Revisiting Old Friends
Photo: Jayne Ross
I have this yellow cardigan that I bought a few months ago from Target, and it’s by far my favorite article of clothing that I own. In recent weeks, friends have started to point out just how I often I wear this cardigan. One of them jokingly calls it “the Jayne Sweater.” I suppose I could be embarrassed by this, but hey, if the sweater fits, might as well wear it. And I do— with just about anything. It’s perfectly warm and cozy, it’s roomy and comfortable, and it has pockets. Pockets!
I have a pair of pair of shoes much like this sweater: my Rainbow-brand flip flops, gifted to me for my most recent birthday. Not even a full year old, these leather sandals have darkened and creased from countless walks through rain, sun, soil, and concrete. Their brown soles have molded perfectly to my arches; the straps hug the tops of my feet. Those flip flops have quite literally carried me through dozens of memorable days, and each time I slip them onto my feet, I feel that immediate sense of comfort that comes when one reunites with something familiar.
Thinking about these two pieces of clothing makes me think about my favorite books. They, too, fit me like a cozy sweater or a well-worn pair of shoes. And I think it’s important to revisit them often, because each time I do, I learn something new.
I reread one of my longest-standing favorites, Number the Stars by Lois Lowry, when I was home over winter break. I first read it when I was in fifth grade. It’s a quick read, probably 150 pages, but it can hold my attention today just as well as it did nine years ago. It’s a beautifully written story about Annemarie, a young Danish girl, who find herself tasked with seemingly impossible courage as her family works to smuggle their Jewish neighbors across the shore to safety in Sweden.
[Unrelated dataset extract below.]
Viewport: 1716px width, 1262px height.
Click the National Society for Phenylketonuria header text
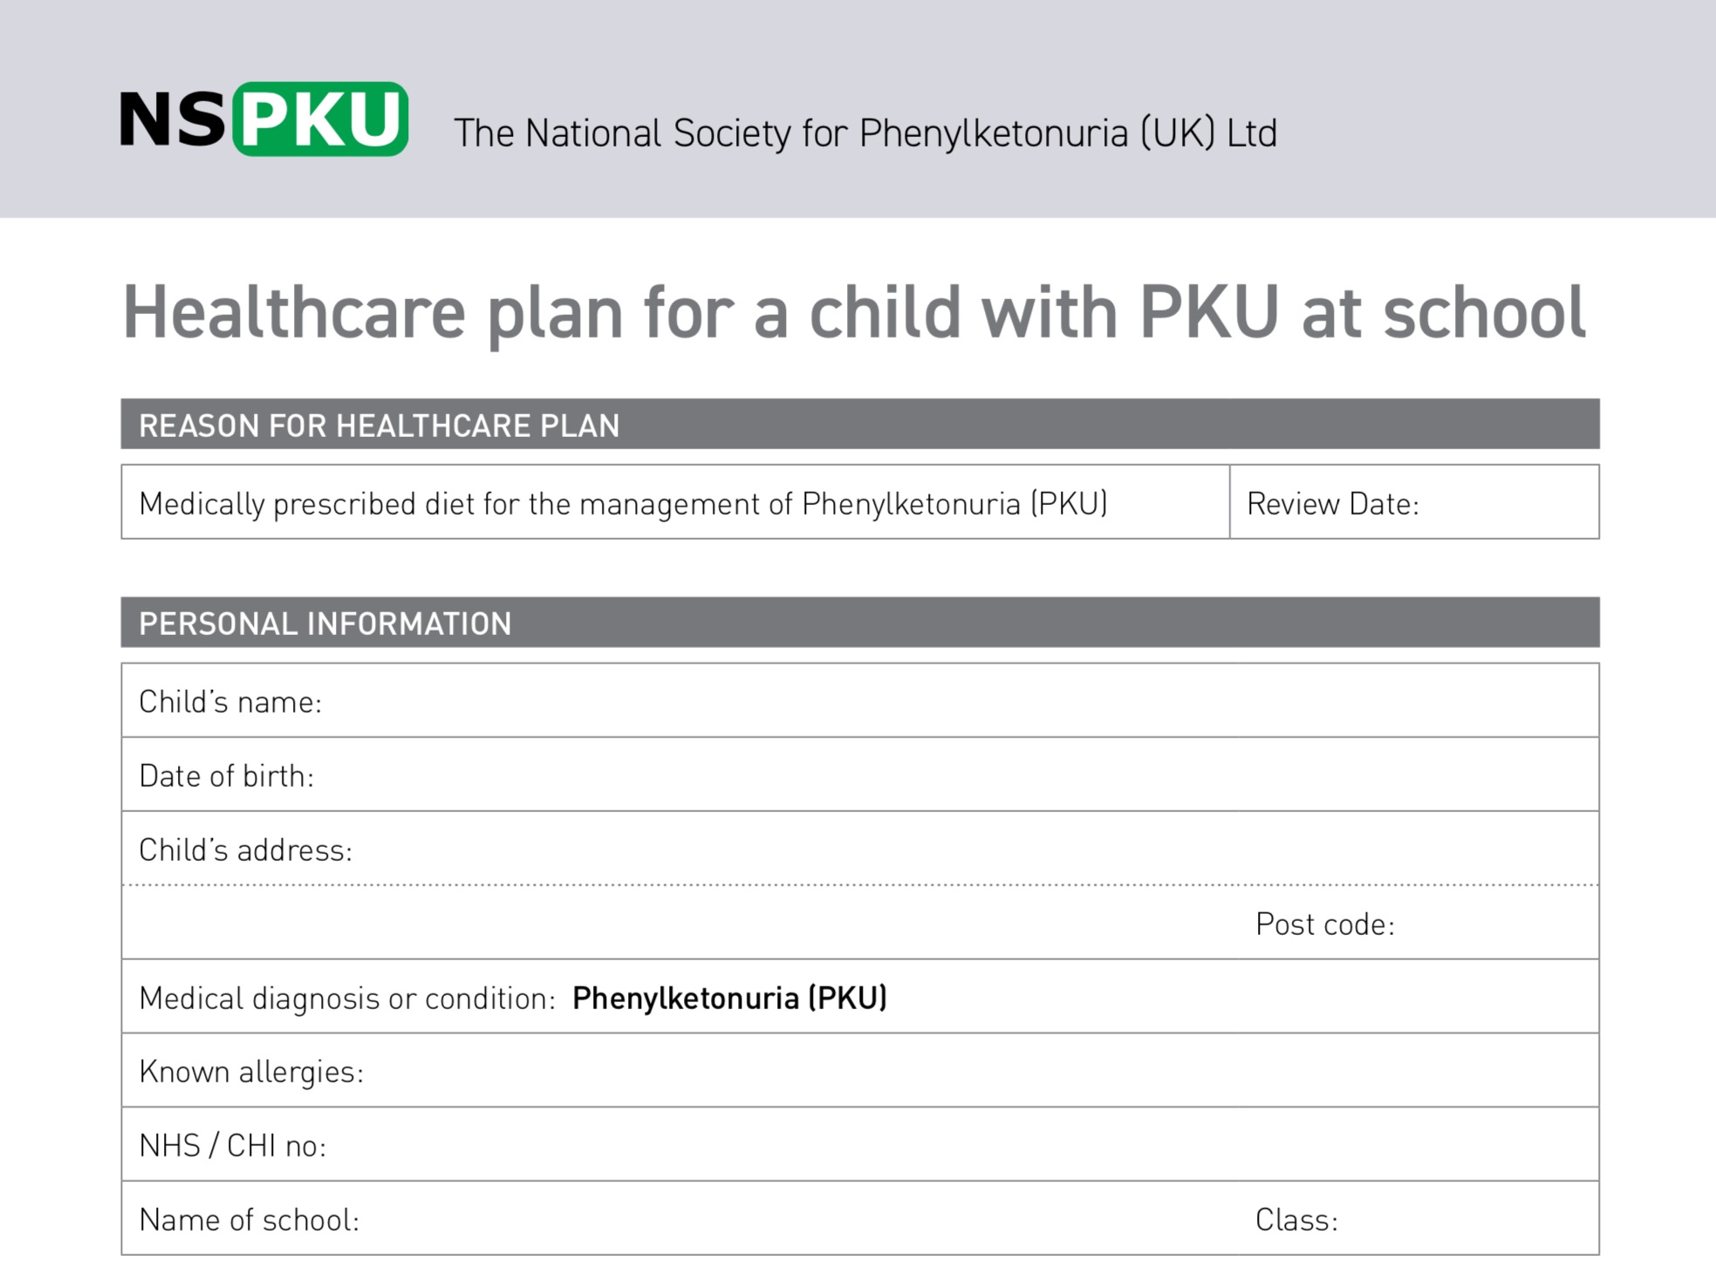pos(865,133)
Reading it reminded me just how many unique glimpses of history I’d been given through the books I loved as a child, and how many important, lifelong lessons I’d taken from them. As a fifth-grader, I’d read Number the Stars as a touching tale of bravery and friendship; as a college student, I realized the novel was not only that, but a harrowing reminder of what can happen to a country when a government unexpectedly goes wrong. I looked at the other books on my childhood shelf with a renewed sense of respect: Cynthia Kadohata’s novels taught me about discrimination against Asian-Americans, Jerry Spinelli’s Stargirl books forever changed my perspective on what really makes a person beautiful, Ann M. Martin’s A Corner of the Universe showed me what life was like for those with mental illnesses only a few short decades ago…. I could go on and on. Those books, from the moment I first read each of them, shaped me in ways I could hardly comprehend at the time.
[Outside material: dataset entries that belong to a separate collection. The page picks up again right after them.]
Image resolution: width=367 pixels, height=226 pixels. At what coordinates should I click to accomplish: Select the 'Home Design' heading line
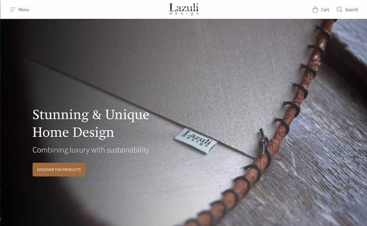pos(73,133)
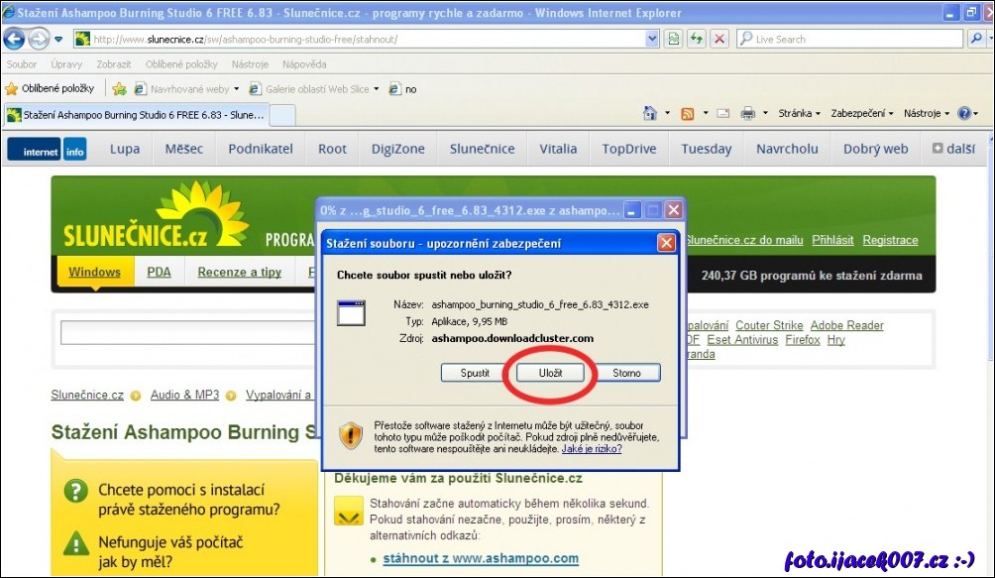Open the 'Jaké je riziko?' link
The image size is (995, 578).
592,449
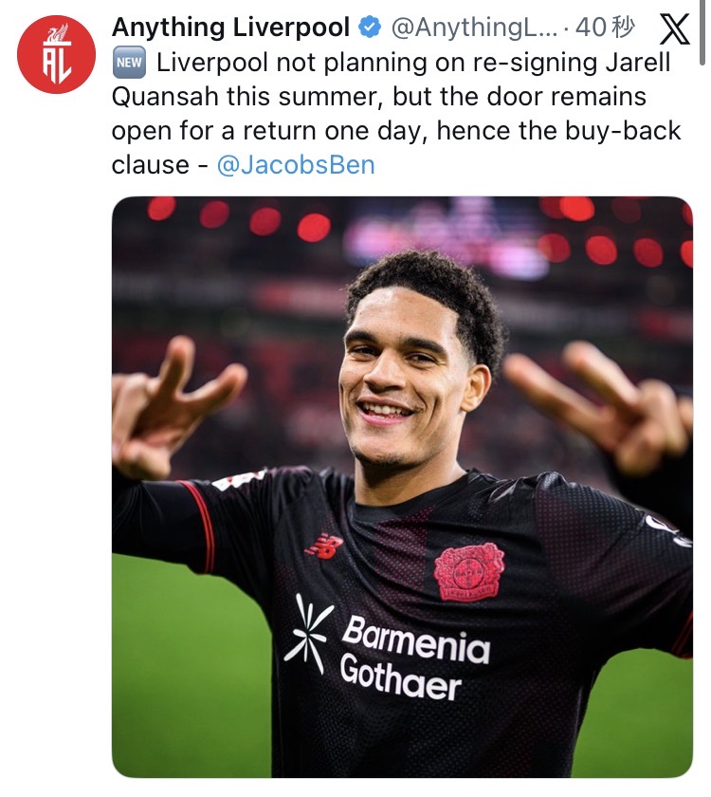
Task: Click the NEW emoji badge in tweet
Action: [129, 63]
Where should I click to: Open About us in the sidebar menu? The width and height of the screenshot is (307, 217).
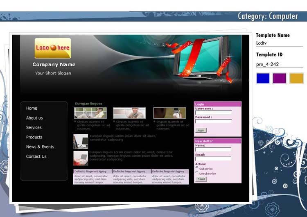[x=34, y=118]
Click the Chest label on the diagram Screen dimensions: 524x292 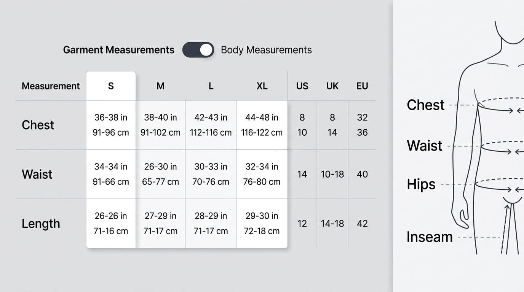(x=425, y=105)
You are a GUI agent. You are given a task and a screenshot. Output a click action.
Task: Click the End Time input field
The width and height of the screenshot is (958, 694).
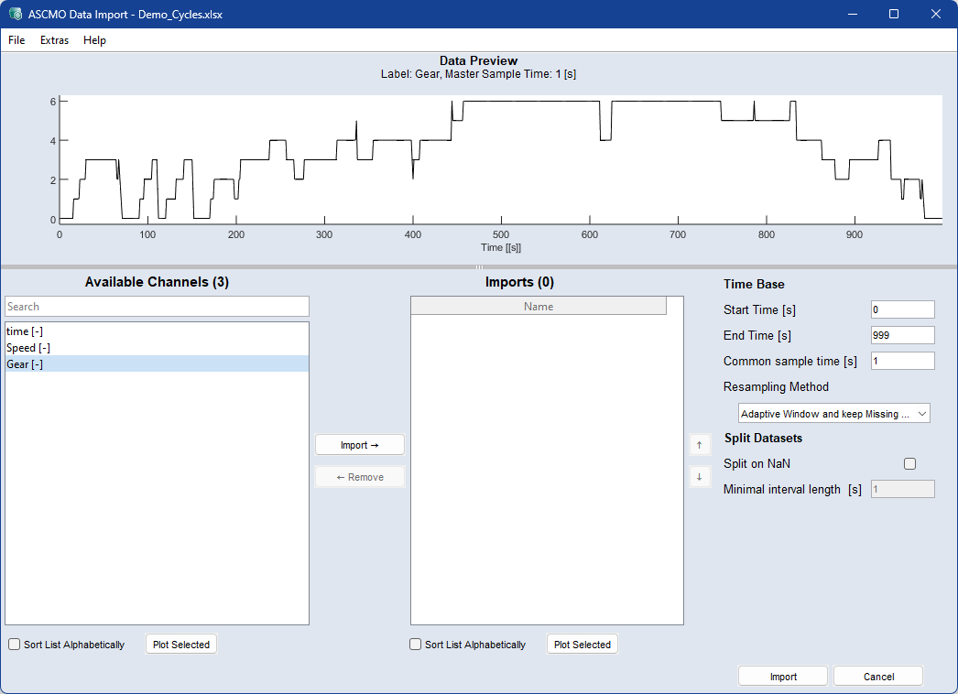point(902,335)
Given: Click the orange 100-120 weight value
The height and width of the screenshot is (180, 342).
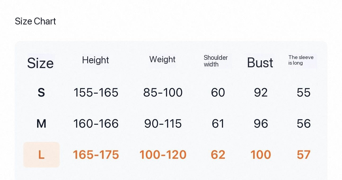Looking at the screenshot, I should pyautogui.click(x=163, y=155).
And now, 19 years old, I am taking a class on Harry Potter here at Tech. It doesn’t count towards any of my majors or minors, but I figured it’d be silly to pass up the chance to take a college-level course on one of my favorite book series of all time. I was right. Professor Jane Wemhoener asks the class deep, thought-provoking questions each time we meet, and we have discussed everything from growing up to social protests as demonstrated by the inhabitants of J.K. Rowling’s beloved wizarding world. Books I first devoured in seventh grade have taken on new meaning, as I and 50-some other students grapple with the books’ complex, sometimes-dark themes that feel as much a part of our modern society as Harry’s fictional one. Suddenly, they are not just heartwarming stories of loyalty and magical spells, but a compelling allegory for the human condition overall.
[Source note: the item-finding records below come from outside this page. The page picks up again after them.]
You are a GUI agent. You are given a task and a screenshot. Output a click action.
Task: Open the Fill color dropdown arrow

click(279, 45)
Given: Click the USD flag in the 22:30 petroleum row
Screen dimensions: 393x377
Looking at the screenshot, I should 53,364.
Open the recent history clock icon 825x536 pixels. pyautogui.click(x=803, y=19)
Children’s books like Number the Stars, Harry Potter, and the countless others I read as a curious kid don’t lose their relevance as we grow up. If anything, I’ve found, their relevance only grows alongside us. They have a brilliant way of presenting their subject matter in a manner simple enough for children to digest, all the while not shying away from issues of love, loss, and everything in between— issues that never really stop affecting us. They can teach us about history, about empathy, and about human nature.
I will always have a soft spot in my heart for those books that have rested on my shelves and in my memory for so many years. They are as comforting and familiar to me as that yellow sweater and my worn-out pair of Rainbows. But that is why it is so important to keep coming back to them: sometimes, we forget that the things most familiar to us can teach us the most surprising lessons, time and time again.